# Your task:
Beginning at the top of the material, repeat each line exactly, and stop once the line with "Cognome (368, 365)" has been written.
::::::::
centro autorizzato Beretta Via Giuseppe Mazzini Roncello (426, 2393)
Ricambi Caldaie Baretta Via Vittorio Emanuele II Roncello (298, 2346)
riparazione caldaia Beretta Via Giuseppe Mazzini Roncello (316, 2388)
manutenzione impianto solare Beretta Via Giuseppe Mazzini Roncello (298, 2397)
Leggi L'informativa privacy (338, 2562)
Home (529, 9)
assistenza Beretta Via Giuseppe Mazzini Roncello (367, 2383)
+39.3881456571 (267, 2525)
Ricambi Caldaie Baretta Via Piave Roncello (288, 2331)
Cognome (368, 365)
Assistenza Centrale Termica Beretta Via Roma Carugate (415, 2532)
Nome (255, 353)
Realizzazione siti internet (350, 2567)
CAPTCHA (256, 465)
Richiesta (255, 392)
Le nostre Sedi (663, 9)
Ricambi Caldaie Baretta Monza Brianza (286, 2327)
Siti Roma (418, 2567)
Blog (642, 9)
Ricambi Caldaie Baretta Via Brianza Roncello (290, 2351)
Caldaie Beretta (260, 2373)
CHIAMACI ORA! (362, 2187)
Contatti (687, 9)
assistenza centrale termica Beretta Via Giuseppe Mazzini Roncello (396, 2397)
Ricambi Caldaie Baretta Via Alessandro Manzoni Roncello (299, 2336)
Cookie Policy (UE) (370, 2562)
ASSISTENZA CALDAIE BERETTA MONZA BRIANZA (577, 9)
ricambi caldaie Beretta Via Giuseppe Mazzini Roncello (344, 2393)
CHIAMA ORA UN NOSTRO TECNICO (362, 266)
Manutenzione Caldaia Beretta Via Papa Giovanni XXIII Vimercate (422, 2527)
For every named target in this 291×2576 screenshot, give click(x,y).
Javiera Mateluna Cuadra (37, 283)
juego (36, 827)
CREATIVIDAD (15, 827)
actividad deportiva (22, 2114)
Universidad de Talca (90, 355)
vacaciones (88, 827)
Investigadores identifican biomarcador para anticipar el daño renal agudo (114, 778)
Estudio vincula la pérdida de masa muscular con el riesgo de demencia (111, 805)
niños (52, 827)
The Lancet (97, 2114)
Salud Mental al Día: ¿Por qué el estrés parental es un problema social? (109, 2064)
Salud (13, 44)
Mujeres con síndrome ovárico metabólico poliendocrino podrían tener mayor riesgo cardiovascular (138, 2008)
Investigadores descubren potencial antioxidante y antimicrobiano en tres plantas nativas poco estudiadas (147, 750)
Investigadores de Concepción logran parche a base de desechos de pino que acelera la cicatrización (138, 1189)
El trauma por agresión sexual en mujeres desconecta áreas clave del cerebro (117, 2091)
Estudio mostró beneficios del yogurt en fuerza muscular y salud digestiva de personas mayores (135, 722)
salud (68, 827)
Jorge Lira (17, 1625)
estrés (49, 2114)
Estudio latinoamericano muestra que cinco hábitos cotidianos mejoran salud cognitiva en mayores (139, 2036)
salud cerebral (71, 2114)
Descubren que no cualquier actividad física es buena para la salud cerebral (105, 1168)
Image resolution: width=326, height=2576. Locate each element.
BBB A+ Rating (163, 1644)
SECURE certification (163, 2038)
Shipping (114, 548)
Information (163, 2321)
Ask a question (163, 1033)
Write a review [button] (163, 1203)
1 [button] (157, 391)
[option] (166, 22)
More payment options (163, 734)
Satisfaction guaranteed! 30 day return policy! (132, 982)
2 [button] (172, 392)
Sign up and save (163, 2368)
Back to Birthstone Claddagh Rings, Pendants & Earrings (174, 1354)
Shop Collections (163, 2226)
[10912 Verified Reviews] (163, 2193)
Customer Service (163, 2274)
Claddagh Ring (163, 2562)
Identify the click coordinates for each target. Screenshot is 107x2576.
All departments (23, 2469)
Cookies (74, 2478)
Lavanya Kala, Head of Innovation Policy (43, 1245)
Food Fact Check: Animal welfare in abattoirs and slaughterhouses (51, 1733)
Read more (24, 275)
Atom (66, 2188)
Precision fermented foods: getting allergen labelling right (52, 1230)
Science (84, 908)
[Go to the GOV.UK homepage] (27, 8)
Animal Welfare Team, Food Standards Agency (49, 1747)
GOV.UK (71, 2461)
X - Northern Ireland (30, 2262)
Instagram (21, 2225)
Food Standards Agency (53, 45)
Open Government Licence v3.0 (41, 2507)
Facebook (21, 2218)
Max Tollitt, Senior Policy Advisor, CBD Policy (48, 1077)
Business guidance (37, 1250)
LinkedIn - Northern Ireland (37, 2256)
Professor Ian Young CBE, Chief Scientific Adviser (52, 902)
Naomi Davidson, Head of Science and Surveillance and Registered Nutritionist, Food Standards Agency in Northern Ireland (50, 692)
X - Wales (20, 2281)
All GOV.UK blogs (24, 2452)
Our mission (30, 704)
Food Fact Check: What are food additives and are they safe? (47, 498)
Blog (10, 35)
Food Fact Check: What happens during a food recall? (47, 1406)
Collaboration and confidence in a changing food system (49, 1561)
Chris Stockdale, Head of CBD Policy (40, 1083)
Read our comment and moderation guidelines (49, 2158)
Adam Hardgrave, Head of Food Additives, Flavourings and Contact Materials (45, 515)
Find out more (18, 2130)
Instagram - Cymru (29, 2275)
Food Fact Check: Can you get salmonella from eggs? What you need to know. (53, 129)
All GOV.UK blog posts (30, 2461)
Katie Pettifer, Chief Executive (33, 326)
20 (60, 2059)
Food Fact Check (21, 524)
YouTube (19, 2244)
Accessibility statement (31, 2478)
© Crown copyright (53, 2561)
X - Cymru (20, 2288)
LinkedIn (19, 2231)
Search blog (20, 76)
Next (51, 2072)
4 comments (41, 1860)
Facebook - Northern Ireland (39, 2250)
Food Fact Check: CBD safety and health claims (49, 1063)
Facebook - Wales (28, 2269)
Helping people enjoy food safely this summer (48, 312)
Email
::::::::
# Solution to this exercise:
centro autorizzato Beretta Via Giuseppe Mazzini Roncello (426, 2393)
Ricambi Caldaie Baretta Via Vittorio Emanuele II Roncello (298, 2346)
riparazione caldaia Beretta Via Giuseppe Mazzini Roncello (316, 2388)
manutenzione impianto solare Beretta Via Giuseppe Mazzini Roncello (298, 2397)
Leggi L'informativa privacy (338, 2562)
Home (529, 9)
assistenza Beretta Via Giuseppe Mazzini Roncello (367, 2383)
+39.3881456571 (267, 2525)
Ricambi Caldaie Baretta Via Piave Roncello (288, 2331)
Cognome (368, 365)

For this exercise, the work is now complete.